STATED PROBLEM
Return each line below that contains the word "will".

** Start RECORD EXCERPTS **

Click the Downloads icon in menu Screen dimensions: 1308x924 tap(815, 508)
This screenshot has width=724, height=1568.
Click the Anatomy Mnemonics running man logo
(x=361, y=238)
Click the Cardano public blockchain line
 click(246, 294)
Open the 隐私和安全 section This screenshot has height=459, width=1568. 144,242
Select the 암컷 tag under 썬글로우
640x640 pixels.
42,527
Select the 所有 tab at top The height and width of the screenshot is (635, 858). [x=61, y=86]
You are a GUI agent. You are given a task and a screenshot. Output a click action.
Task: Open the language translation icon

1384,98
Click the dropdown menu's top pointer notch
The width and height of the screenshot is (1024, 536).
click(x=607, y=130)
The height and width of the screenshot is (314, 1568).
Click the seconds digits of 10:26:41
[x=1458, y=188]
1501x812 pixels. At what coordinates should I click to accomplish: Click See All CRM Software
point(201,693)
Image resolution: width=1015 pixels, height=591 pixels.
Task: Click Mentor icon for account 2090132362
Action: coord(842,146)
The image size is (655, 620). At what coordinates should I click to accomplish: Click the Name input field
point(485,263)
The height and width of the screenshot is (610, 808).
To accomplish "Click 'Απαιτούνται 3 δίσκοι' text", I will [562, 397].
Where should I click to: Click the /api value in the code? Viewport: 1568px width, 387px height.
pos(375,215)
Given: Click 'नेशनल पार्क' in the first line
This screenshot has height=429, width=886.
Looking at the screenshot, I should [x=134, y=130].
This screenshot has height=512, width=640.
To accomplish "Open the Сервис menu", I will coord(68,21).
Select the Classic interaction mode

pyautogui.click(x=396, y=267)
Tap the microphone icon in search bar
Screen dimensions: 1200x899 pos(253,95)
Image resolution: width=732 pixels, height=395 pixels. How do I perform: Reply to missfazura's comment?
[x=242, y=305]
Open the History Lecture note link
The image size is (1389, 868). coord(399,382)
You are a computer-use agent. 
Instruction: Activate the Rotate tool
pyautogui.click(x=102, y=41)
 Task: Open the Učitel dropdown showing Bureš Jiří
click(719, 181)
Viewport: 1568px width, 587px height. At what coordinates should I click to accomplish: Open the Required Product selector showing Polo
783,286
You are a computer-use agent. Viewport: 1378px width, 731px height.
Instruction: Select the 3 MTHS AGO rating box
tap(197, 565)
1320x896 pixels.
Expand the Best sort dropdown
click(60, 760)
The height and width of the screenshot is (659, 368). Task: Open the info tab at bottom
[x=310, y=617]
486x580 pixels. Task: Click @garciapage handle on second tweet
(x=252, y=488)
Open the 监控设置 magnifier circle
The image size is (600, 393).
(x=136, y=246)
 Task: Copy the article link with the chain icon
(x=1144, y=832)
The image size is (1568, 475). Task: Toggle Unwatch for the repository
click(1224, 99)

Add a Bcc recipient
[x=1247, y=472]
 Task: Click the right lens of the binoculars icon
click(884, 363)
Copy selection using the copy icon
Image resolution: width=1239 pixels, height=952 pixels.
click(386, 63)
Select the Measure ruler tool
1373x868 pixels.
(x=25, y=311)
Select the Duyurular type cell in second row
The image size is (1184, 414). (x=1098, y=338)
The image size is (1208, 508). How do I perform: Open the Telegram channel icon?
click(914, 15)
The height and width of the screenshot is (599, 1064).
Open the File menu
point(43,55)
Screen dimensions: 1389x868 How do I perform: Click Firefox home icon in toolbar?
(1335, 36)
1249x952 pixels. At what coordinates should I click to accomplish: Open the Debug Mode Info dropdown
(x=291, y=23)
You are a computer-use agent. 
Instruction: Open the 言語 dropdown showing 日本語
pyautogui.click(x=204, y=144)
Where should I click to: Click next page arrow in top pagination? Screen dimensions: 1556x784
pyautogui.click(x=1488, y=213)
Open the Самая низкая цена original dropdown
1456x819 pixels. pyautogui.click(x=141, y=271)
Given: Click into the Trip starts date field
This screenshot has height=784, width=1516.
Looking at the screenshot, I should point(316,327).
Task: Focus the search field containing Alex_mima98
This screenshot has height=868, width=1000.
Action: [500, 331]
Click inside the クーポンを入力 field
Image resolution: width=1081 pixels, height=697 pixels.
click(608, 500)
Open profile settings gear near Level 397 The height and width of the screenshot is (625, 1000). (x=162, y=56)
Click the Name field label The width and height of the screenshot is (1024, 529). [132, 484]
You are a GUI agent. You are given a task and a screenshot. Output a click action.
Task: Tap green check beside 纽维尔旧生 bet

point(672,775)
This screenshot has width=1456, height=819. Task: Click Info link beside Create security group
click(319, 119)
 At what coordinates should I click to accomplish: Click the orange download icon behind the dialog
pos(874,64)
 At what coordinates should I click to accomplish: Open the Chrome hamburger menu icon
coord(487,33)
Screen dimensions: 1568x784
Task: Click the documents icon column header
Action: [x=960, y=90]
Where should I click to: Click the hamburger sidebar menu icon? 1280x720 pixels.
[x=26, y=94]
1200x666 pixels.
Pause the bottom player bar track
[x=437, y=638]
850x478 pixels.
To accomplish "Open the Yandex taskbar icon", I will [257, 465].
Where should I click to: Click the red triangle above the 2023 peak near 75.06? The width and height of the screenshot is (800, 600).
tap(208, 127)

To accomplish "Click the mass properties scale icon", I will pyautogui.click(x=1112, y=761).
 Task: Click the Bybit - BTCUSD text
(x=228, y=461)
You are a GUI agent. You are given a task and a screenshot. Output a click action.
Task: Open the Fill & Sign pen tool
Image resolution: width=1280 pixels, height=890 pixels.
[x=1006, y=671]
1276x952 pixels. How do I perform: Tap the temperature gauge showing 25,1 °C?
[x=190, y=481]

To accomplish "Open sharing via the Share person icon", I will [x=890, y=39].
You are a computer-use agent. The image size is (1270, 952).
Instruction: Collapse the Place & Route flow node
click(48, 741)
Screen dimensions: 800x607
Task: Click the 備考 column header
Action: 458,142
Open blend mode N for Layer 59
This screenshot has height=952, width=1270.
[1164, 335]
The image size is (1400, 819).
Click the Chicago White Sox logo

** End RECORD EXCERPTS **

EXPECTED ANSWER
To accomplish "Click 'Απαιτούνται 3 δίσκοι' text", I will [562, 397].
To accomplish "Open the Сервис menu", I will coord(68,21).
To accomplish "Open the Yandex taskbar icon", I will [257, 465].
To accomplish "Click the mass properties scale icon", I will pyautogui.click(x=1112, y=761).
To accomplish "Open sharing via the Share person icon", I will [x=890, y=39].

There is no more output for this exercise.